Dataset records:
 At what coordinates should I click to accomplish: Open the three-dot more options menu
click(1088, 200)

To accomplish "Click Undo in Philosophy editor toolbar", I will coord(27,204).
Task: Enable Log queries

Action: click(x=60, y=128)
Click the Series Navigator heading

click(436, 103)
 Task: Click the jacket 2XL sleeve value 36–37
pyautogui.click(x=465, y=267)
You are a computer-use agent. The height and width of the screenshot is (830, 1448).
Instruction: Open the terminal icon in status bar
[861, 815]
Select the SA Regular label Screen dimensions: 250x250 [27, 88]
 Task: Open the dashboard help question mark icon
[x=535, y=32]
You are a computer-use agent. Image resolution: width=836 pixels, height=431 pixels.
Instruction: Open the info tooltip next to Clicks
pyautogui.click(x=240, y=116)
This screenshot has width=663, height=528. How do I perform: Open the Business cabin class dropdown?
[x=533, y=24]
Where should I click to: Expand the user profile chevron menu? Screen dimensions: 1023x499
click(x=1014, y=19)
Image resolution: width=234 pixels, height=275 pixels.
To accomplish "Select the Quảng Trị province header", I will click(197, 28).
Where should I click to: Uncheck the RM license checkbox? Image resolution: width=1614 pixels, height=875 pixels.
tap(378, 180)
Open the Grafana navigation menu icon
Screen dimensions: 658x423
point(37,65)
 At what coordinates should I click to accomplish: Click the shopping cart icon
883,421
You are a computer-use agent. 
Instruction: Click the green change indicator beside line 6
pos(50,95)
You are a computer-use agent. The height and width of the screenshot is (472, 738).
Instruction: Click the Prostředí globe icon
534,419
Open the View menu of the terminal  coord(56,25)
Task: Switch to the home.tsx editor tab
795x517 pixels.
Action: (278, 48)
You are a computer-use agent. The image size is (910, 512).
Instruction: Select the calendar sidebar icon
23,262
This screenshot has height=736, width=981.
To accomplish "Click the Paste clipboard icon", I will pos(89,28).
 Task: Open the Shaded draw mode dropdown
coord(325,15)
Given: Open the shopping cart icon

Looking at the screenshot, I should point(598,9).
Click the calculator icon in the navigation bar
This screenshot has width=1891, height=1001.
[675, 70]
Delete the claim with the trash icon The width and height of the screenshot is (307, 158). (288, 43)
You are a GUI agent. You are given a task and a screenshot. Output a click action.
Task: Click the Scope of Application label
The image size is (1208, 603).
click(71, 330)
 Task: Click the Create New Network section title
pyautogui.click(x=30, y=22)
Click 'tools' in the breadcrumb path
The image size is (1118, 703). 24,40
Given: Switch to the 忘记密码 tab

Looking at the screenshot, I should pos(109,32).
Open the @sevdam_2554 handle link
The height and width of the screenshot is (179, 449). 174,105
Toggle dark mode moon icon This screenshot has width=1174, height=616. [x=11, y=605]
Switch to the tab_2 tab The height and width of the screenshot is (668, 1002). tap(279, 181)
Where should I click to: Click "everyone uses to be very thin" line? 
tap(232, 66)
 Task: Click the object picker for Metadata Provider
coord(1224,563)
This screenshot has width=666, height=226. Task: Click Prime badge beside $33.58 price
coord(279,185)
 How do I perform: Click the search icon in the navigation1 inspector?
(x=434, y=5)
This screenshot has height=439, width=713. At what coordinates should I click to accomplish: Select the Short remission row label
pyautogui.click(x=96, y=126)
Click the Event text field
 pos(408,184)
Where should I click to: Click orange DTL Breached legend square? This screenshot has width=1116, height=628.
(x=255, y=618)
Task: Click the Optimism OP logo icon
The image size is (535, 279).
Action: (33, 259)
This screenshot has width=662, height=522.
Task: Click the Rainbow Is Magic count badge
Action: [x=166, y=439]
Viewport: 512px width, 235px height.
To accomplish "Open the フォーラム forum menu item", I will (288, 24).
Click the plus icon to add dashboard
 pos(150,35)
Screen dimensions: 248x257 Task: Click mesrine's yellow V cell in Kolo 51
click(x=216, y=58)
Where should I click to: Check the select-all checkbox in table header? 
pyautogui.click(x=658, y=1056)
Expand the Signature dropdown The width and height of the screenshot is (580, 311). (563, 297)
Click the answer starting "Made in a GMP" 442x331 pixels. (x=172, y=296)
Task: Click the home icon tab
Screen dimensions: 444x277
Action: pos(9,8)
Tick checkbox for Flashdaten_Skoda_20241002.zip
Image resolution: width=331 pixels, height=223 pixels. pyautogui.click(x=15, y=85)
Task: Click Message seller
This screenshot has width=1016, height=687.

THE EXERCISE.
Convert everything from the line containing "Where should I click to: Uncheck" down to the line containing "(x=434, y=5)" into a JSON list of strings, one string per line, with blank lines omitted.

SOLUTION.
[
  "Where should I click to: Uncheck the RM license checkbox? Image resolution: width=1614 pixels, height=875 pixels.",
  "tap(378, 180)",
  "Open the Grafana navigation menu icon",
  "Screen dimensions: 658x423",
  "point(37,65)",
  " At what coordinates should I click to accomplish: Click the shopping cart icon",
  "883,421",
  "You are a computer-use agent. ",
  "Instruction: Click the green change indicator beside line 6",
  "pos(50,95)",
  "You are a computer-use agent. The height and width of the screenshot is (472, 738).",
  "Instruction: Click the Prostředí globe icon",
  "534,419",
  "Open the View menu of the terminal  coord(56,25)",
  "Task: Switch to the home.tsx editor tab",
  "795x517 pixels.",
  "Action: (278, 48)",
  "You are a computer-use agent. The image size is (910, 512).",
  "Instruction: Select the calendar sidebar icon",
  "23,262",
  "This screenshot has height=736, width=981.",
  "To accomplish \"Click the Paste clipboard icon\", I will pos(89,28).",
  " Task: Open the Shaded draw mode dropdown",
  "coord(325,15)",
  "Given: Open the shopping cart icon",
  "Looking at the screenshot, I should point(598,9).",
  "Click the calculator icon in the navigation bar",
  "This screenshot has width=1891, height=1001.",
  "[675, 70]",
  "Delete the claim with the trash icon The width and height of the screenshot is (307, 158). (288, 43)",
  "You are a GUI agent. You are given a task and a screenshot. Output a click action.",
  "Task: Click the Scope of Application label",
  "The image size is (1208, 603).",
  "click(71, 330)",
  " Task: Click the Create New Network section title",
  "pyautogui.click(x=30, y=22)",
  "Click 'tools' in the breadcrumb path",
  "The image size is (1118, 703). 24,40",
  "Given: Switch to the 忘记密码 tab",
  "Looking at the screenshot, I should pos(109,32).",
  "Open the @sevdam_2554 handle link",
  "The height and width of the screenshot is (179, 449). 174,105",
  "Toggle dark mode moon icon This screenshot has width=1174, height=616. [x=11, y=605]",
  "Switch to the tab_2 tab The height and width of the screenshot is (668, 1002). tap(279, 181)",
  "Where should I click to: Click \"everyone uses to be very thin\" line? ",
  "tap(232, 66)",
  " Task: Click the object picker for Metadata Provider",
  "coord(1224,563)",
  "This screenshot has width=666, height=226. Task: Click Prime badge beside $33.58 price",
  "coord(279,185)",
  " How do I perform: Click the search icon in the navigation1 inspector?",
  "(x=434, y=5)"
]